### Required action
Count the lines below holding "resolution" and answer with that number only.

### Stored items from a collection
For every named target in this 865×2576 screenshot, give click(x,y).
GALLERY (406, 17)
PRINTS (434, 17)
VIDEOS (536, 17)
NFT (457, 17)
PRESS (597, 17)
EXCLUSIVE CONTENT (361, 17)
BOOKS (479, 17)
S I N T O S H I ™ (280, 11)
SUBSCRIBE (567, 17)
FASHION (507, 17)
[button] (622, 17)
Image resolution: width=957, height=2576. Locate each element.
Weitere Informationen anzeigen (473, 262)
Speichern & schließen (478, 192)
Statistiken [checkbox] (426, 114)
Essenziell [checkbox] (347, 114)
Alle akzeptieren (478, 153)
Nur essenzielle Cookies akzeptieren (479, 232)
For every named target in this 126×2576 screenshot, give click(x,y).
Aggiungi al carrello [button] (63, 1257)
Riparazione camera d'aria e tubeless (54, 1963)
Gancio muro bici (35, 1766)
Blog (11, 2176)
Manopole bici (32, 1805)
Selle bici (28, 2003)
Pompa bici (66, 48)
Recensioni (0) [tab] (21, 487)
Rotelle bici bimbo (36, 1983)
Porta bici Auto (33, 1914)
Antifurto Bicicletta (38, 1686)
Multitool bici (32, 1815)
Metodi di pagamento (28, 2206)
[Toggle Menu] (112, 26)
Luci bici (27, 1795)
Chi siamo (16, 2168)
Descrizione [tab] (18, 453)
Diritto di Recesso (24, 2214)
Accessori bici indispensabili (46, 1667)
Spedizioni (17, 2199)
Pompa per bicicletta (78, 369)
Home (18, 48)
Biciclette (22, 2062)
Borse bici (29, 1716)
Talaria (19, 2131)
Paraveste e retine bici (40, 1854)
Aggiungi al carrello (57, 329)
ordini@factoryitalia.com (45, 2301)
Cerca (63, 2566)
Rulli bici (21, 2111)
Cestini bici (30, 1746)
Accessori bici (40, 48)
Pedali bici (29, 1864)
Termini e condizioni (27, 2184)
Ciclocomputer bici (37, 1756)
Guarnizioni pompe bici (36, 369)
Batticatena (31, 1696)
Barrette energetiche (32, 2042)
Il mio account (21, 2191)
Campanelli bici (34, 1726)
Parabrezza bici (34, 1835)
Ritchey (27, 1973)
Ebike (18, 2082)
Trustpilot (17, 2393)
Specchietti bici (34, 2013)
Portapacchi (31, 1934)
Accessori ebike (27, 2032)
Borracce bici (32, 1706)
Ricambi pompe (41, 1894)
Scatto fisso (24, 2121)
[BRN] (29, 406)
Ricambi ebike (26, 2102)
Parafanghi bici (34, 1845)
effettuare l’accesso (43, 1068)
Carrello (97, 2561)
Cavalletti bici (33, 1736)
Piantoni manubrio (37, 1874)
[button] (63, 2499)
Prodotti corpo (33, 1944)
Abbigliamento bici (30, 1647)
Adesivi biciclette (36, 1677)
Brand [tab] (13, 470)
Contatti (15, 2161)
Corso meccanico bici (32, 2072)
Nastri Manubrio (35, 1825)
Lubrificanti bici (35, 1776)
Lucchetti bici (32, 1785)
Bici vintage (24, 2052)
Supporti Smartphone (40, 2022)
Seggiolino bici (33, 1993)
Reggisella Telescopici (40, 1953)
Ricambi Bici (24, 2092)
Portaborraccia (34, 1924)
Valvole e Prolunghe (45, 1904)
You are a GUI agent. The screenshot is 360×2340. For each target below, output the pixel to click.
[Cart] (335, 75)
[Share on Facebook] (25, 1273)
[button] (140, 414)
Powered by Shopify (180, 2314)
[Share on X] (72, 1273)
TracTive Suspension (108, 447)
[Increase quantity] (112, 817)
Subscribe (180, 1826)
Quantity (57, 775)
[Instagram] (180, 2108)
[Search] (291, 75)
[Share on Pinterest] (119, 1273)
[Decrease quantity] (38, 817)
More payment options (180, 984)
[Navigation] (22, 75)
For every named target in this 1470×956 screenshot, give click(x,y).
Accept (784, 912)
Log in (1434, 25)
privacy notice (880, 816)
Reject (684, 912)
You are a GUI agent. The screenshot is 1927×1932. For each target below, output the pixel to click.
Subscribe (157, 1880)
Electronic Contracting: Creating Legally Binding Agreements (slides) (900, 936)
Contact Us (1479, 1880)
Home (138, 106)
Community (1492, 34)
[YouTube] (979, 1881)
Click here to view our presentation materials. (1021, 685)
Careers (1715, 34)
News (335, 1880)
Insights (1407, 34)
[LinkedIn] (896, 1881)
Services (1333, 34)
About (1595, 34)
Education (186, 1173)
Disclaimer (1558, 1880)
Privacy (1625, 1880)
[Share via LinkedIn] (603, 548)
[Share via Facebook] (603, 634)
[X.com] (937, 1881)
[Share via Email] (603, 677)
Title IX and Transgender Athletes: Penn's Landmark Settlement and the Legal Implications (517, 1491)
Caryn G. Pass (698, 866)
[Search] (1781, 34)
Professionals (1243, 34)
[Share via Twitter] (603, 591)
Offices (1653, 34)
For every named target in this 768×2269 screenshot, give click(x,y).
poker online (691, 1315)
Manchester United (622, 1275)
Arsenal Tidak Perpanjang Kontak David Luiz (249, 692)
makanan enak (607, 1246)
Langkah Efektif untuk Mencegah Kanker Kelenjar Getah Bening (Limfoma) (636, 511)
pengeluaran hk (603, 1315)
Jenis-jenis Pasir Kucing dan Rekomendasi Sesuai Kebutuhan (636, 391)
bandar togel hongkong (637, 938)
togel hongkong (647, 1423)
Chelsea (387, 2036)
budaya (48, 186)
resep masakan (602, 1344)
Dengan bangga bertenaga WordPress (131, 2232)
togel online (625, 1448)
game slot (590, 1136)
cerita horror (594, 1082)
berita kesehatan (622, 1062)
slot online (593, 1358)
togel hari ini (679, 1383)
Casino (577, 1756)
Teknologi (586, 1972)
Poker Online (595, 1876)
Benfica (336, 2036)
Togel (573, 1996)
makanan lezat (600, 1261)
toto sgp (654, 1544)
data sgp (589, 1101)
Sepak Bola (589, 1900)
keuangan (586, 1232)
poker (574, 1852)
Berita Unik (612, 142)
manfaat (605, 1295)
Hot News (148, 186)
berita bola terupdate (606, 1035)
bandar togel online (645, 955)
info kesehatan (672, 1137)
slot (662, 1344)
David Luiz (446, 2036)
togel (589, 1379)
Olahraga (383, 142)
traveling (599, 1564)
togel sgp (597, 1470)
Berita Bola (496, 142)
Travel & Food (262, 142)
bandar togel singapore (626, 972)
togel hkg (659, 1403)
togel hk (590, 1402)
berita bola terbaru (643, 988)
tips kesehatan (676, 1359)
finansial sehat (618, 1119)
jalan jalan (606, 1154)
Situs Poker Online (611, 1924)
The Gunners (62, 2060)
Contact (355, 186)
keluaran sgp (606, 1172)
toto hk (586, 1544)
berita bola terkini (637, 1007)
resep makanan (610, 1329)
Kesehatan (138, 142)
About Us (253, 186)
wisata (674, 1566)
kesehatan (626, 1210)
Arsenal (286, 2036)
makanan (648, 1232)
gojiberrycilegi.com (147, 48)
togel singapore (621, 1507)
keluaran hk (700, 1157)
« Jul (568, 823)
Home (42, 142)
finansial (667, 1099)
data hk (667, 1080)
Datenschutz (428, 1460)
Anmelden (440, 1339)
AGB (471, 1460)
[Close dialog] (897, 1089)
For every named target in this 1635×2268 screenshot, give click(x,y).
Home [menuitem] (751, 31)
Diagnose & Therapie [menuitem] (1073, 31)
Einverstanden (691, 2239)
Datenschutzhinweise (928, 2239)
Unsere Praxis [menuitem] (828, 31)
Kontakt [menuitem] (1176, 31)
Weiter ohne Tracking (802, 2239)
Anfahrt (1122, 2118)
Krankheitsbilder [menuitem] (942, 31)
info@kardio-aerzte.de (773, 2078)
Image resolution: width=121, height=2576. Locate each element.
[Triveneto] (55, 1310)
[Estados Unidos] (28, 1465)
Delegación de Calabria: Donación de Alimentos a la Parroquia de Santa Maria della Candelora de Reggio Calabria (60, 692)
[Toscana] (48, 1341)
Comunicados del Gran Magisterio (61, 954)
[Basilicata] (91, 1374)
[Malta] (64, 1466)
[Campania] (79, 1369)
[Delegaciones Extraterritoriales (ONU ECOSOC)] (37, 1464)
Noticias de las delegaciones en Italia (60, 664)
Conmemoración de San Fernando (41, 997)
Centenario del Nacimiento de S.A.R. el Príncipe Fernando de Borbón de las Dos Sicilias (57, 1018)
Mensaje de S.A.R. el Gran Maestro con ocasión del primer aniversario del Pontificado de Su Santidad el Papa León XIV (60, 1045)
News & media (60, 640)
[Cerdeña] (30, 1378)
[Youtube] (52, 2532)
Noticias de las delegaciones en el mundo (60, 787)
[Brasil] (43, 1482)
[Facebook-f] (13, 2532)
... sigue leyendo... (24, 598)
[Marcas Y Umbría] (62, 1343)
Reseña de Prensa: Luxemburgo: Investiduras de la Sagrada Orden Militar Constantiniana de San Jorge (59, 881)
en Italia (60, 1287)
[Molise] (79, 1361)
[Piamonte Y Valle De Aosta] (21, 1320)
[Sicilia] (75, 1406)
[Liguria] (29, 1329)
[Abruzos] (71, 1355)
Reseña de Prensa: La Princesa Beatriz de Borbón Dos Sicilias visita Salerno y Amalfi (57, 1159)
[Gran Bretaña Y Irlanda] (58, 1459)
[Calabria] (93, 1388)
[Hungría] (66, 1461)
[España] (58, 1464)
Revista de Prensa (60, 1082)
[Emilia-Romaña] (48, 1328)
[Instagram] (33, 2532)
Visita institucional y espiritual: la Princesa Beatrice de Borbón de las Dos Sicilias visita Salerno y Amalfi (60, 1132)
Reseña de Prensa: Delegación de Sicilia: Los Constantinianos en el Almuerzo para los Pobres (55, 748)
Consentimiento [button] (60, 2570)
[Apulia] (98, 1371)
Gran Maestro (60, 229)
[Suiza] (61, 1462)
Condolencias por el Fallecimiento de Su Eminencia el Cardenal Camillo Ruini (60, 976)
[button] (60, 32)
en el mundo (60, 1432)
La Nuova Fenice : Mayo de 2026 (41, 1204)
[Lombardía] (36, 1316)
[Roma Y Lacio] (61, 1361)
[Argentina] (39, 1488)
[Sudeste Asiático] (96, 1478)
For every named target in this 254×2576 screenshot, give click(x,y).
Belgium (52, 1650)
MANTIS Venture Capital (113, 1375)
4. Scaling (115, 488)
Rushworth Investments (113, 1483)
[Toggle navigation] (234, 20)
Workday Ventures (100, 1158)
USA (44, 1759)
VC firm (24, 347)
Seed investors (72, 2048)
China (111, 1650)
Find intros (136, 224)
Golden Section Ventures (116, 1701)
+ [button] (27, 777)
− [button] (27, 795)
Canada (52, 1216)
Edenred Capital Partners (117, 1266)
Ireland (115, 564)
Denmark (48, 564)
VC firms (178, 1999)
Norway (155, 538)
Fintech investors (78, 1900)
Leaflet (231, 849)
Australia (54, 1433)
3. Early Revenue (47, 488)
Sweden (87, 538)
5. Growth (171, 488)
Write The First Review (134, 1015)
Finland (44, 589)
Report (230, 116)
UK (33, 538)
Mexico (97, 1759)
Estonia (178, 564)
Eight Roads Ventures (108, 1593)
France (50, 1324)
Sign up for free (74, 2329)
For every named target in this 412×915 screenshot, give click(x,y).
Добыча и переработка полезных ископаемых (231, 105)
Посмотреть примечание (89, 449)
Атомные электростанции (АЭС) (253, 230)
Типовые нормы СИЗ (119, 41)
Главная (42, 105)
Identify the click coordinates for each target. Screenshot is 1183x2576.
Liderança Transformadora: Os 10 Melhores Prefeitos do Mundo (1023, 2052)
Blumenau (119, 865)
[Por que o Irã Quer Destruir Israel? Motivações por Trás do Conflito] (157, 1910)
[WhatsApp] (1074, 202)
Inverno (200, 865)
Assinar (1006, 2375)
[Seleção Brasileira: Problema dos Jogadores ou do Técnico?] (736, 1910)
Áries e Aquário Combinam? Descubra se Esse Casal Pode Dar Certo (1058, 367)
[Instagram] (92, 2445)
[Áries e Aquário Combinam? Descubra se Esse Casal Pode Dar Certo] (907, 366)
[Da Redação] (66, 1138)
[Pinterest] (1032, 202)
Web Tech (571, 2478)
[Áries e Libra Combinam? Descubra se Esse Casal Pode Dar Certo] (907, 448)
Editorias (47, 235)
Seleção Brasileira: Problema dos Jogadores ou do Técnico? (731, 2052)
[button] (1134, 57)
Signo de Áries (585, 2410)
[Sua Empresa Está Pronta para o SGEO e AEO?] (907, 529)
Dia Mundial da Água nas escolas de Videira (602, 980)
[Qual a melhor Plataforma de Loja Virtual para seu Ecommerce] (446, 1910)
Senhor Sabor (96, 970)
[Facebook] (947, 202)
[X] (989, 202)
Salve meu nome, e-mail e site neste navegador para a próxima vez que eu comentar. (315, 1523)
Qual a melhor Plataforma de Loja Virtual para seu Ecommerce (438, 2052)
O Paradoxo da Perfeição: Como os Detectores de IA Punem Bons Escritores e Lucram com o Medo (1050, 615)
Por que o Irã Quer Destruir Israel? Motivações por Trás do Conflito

### Written solution
2